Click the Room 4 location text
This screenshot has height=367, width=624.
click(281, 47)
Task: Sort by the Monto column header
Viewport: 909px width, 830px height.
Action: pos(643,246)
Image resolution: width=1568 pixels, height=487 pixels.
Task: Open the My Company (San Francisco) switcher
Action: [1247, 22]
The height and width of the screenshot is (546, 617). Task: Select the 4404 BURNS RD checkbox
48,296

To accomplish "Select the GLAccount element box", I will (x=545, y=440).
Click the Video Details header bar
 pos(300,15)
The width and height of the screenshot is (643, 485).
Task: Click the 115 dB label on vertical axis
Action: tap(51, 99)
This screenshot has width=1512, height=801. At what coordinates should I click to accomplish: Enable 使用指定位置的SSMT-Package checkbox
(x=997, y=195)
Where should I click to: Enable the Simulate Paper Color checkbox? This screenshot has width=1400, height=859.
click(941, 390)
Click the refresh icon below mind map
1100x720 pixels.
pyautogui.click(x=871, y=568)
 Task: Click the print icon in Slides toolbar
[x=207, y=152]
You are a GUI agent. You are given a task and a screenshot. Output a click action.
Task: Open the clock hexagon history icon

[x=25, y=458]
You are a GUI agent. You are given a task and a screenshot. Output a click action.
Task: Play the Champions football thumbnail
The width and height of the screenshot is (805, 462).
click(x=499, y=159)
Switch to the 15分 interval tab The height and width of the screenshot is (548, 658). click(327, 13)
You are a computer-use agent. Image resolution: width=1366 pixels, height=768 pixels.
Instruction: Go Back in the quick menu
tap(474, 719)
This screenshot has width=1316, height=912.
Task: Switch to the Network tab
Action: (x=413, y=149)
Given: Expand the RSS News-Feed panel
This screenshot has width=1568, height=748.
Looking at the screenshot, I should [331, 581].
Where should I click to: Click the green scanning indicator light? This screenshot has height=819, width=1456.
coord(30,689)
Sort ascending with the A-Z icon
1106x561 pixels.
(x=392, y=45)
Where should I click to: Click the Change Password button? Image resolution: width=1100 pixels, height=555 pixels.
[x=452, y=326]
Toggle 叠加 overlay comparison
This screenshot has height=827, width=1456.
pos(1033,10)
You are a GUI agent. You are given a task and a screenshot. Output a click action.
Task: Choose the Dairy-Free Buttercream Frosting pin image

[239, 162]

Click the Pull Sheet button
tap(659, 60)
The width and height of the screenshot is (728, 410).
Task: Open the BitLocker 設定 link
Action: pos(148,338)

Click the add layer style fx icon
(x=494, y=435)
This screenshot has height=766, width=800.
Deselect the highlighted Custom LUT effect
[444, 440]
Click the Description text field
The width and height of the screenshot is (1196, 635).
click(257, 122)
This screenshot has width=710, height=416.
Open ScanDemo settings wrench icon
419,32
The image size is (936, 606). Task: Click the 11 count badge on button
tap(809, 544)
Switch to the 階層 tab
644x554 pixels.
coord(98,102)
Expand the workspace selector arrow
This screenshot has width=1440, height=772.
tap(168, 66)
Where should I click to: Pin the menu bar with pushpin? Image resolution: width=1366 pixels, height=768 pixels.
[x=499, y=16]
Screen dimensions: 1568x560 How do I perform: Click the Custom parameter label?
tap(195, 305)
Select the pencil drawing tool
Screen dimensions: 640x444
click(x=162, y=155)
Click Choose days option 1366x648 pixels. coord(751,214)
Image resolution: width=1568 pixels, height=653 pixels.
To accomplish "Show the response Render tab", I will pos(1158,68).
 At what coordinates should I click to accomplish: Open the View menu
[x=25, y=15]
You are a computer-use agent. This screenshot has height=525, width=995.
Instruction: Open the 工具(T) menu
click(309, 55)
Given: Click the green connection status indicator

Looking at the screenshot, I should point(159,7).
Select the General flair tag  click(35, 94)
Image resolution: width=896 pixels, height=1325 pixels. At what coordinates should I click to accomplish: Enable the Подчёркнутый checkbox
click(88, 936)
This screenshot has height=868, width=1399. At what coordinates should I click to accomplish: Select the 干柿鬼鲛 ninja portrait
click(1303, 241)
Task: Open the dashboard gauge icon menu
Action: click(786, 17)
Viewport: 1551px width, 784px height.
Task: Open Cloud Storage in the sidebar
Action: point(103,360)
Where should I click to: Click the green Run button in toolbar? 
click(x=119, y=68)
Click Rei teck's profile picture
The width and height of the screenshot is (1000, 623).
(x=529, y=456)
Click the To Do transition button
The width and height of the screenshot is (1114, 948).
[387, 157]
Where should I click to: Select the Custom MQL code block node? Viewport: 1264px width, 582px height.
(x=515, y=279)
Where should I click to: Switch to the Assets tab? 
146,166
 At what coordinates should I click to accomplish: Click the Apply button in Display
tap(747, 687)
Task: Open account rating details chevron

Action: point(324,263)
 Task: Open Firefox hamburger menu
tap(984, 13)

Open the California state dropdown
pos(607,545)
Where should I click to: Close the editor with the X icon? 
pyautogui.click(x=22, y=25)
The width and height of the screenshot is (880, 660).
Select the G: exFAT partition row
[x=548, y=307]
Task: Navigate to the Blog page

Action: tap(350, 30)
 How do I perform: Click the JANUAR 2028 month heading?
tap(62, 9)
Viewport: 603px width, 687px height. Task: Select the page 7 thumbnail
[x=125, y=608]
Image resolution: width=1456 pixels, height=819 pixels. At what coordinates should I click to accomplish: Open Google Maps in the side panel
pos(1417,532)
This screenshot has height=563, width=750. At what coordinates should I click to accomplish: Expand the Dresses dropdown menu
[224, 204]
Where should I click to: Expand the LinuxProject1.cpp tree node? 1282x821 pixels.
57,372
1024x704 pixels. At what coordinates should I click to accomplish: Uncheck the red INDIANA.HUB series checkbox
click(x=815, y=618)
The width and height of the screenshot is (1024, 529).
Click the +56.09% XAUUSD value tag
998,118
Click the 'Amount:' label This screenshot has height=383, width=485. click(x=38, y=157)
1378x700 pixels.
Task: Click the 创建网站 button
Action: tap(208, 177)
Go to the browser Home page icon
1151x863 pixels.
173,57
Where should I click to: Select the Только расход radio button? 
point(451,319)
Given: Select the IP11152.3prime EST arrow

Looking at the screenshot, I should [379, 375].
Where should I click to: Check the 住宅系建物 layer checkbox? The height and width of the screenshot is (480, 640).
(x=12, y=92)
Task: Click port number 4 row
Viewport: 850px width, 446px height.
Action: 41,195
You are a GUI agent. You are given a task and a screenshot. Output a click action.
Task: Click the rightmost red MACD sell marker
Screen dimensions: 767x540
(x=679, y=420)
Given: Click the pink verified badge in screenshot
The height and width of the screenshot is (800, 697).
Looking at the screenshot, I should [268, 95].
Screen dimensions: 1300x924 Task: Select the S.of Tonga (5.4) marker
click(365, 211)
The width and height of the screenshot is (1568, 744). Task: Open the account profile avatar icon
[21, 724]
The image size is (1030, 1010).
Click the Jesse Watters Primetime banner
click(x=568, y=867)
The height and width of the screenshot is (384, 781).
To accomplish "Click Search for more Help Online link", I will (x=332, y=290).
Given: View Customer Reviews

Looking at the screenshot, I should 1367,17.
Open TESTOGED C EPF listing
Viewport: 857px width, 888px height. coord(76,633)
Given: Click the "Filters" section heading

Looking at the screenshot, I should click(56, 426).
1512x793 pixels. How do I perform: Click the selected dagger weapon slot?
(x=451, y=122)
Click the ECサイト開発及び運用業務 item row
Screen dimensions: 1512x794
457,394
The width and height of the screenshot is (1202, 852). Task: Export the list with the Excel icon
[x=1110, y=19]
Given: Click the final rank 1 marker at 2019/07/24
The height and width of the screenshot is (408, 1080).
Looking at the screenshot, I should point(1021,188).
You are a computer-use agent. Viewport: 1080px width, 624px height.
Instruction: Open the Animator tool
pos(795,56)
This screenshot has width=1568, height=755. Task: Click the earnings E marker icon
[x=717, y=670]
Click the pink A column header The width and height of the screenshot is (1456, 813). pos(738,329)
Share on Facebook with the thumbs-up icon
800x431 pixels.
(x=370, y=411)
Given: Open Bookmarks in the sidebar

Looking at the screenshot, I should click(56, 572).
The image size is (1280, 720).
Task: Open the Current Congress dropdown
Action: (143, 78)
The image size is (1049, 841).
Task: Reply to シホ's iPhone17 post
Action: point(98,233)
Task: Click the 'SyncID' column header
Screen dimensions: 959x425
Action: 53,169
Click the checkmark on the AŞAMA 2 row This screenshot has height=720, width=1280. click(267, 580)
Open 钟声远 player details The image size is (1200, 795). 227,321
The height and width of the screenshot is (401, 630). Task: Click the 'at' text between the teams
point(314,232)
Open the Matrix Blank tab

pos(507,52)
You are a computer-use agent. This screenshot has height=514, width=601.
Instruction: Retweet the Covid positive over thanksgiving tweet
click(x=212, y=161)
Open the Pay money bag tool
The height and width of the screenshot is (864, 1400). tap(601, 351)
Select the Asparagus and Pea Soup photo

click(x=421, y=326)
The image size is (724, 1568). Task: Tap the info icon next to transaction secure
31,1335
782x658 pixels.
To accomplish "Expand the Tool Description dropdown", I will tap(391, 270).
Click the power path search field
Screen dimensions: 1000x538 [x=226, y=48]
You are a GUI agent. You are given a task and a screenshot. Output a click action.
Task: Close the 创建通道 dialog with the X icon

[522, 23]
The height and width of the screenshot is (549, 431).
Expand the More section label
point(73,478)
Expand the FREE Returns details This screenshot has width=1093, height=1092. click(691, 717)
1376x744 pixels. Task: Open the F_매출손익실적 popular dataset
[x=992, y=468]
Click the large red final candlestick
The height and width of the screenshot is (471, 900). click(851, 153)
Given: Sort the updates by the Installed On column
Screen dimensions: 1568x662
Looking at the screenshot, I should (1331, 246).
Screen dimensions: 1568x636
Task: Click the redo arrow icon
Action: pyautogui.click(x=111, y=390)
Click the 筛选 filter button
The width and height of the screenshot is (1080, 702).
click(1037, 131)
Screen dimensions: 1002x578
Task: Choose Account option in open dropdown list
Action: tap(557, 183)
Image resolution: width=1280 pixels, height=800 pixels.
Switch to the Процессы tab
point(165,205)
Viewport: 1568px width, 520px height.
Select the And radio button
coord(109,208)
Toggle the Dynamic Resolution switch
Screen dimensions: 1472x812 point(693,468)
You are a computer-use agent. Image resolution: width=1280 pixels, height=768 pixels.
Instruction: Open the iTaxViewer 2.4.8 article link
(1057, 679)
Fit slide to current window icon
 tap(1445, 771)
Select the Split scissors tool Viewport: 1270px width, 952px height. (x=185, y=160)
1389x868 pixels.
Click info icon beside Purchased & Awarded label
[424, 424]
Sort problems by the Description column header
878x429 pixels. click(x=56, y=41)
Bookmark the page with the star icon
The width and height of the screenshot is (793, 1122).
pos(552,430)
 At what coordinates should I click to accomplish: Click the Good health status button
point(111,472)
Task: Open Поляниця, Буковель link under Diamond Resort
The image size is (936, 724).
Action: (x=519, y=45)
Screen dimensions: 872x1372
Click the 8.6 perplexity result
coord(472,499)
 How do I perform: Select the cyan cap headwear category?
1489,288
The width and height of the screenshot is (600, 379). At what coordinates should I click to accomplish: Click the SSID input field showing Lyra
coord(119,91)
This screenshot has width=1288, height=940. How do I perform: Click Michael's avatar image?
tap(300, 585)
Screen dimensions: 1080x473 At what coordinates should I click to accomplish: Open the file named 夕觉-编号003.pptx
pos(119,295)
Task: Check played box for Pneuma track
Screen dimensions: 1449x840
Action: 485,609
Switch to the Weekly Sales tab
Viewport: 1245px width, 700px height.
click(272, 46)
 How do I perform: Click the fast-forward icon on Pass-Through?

:: Set problem ::
Give the lines of the records from the one containing "Given: Click the pink" through the one containing "pos(507,52)", inclusive, as a numbered list with blank lines left out.

:: Exercise output ::
1. Given: Click the pink verified badge in screenshot
2. The height and width of the screenshot is (800, 697).
3. Looking at the screenshot, I should [268, 95].
4. Screen dimensions: 1300x924 Task: Select the S.of Tonga (5.4) marker
5. click(365, 211)
6. The width and height of the screenshot is (1568, 744). Task: Open the account profile avatar icon
7. [21, 724]
8. The image size is (1030, 1010).
9. Click the Jesse Watters Primetime banner
10. click(x=568, y=867)
11. The height and width of the screenshot is (384, 781).
12. To accomplish "Click Search for more Help Online link", I will (x=332, y=290).
13. Given: View Customer Reviews
14. Looking at the screenshot, I should 1367,17.
15. Open TESTOGED C EPF listing
16. Viewport: 857px width, 888px height. coord(76,633)
17. Given: Click the "Filters" section heading
18. Looking at the screenshot, I should click(56, 426).
19. 1512x793 pixels. How do I perform: Click the selected dagger weapon slot?
20. (x=451, y=122)
21. Click the ECサイト開発及び運用業務 item row
22. Screen dimensions: 1512x794
23. 457,394
24. The width and height of the screenshot is (1202, 852). Task: Export the list with the Excel icon
25. [x=1110, y=19]
26. Given: Click the final rank 1 marker at 2019/07/24
27. The height and width of the screenshot is (408, 1080).
28. Looking at the screenshot, I should point(1021,188).
29. You are a computer-use agent. Viewport: 1080px width, 624px height.
30. Instruction: Open the Animator tool
31. pos(795,56)
32. This screenshot has width=1568, height=755. Task: Click the earnings E marker icon
33. [x=717, y=670]
34. Click the pink A column header The width and height of the screenshot is (1456, 813). pos(738,329)
35. Share on Facebook with the thumbs-up icon
36. 800x431 pixels.
37. (x=370, y=411)
38. Given: Open Bookmarks in the sidebar
39. Looking at the screenshot, I should click(56, 572).
40. The image size is (1280, 720).
41. Task: Open the Current Congress dropdown
42. Action: (143, 78)
43. The image size is (1049, 841).
44. Task: Reply to シホ's iPhone17 post
45. Action: point(98,233)
46. Task: Click the 'SyncID' column header
47. Screen dimensions: 959x425
48. Action: 53,169
49. Click the checkmark on the AŞAMA 2 row This screenshot has height=720, width=1280. click(267, 580)
50. Open 钟声远 player details The image size is (1200, 795). 227,321
51. The height and width of the screenshot is (401, 630). Task: Click the 'at' text between the teams
52. point(314,232)
53. Open the Matrix Blank tab
54. pos(507,52)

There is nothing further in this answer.